Japanese singer and entertainer

Momoko Kikuchi (菊池 桃子, Kikuchi Momoko) is a Japanese actress, entertainer, singer, and scholar who was formerly represented by the talent agency, Parfit Production. On June 22, 2020, Kikuchi announced that she has left Parfit Production and gone independent.

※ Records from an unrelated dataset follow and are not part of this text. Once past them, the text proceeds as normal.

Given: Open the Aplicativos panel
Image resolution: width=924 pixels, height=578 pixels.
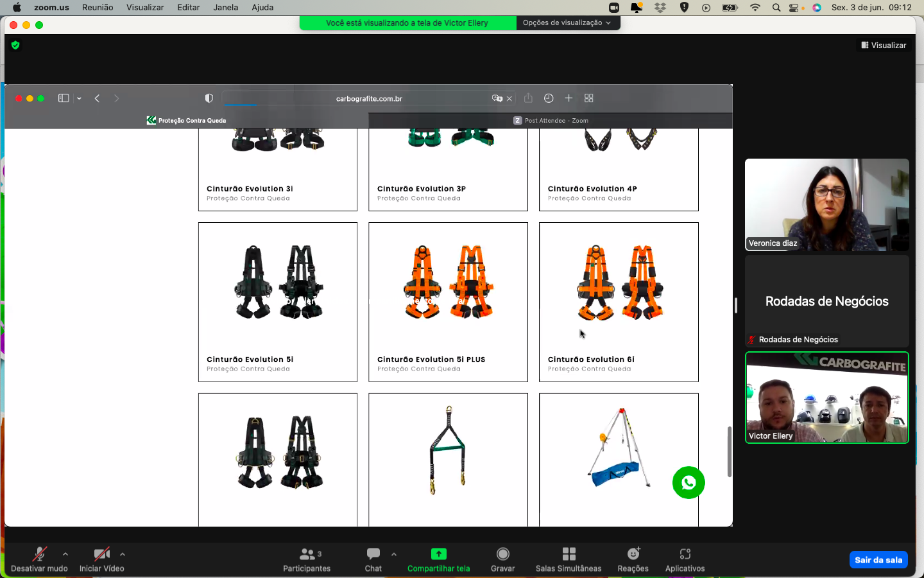Looking at the screenshot, I should click(x=685, y=559).
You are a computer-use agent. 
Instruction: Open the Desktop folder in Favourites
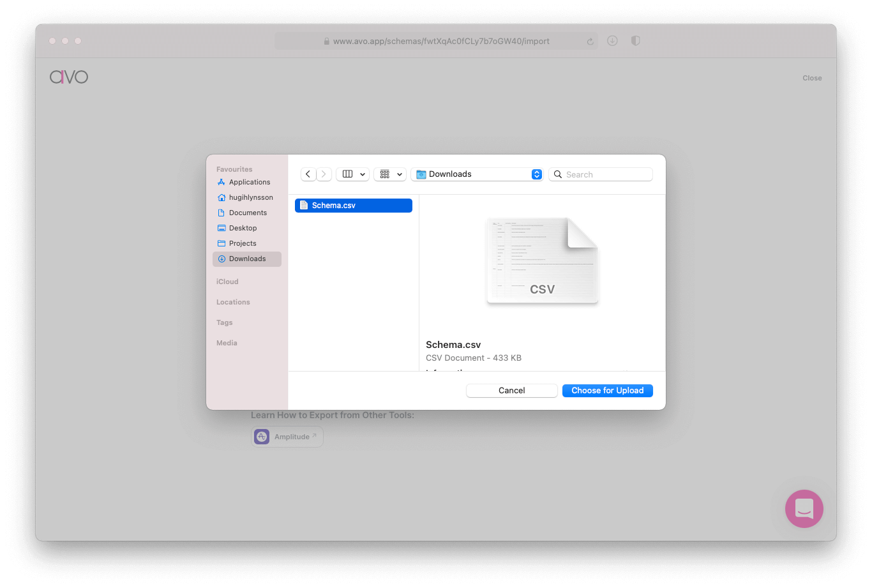(243, 228)
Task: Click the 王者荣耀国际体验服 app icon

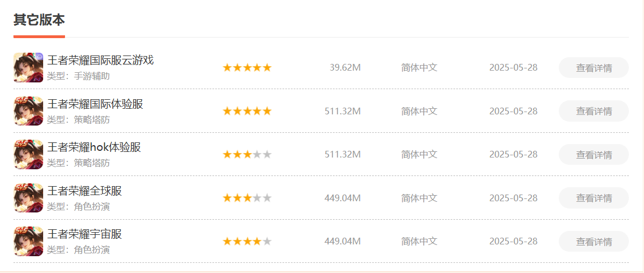Action: 28,111
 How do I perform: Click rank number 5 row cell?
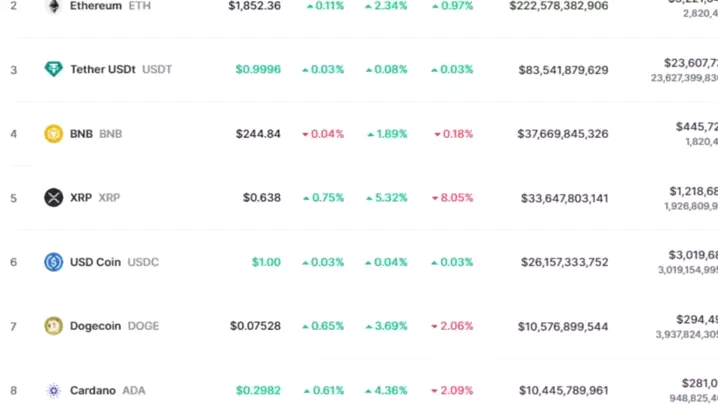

Her ex-husband is professional golfer Tetsu Nishikawa. Kikuchi was also a brand adviser for such women's goods as Emom and Momokoselection.

==Biography==

Momoko Kikuchi was born in Shinagawa, Tokyo, Japan, scouted in 1982, and started to make TV appearances in 1983. She officially made her debut as an idol in 1984, releasing her first single just before her 16th birthday, and instantly shot to fame. She produced seven consecutive no. 1 songs on the Oricon Chart from 1985 to 1987.

In the late 1980s, Kikuchi tried to shed the "idol" label and formed RA-MU, a band featuring more original material and rock music, but the band failed to be recognized. Unwilling to return to perform as an idol singing mainstream bubblegum pop, Kikuchi since shifted her focus to acting, and has been successful as an actress.

In 2011, Japanese music program Music Station held a special report counting down the Top 50 Idols of All-Time based on their singles' total sales. The list spans several decades, and Kikuchi was in the 42nd place, with a sales record of 4,110,000 copies.

In April 2014, Kikuchi celebrated her 30th anniversary in the show business by releasing her seventh album, the first since 1991, which is a re-recording of all her hit songs during her idol period.

On April 17, 2024, Kikuchi released her first EP, Eternal Harmony.

==Personal life==
In November 2019, Kikuchi married bureaucrat Hiroaki Niihara.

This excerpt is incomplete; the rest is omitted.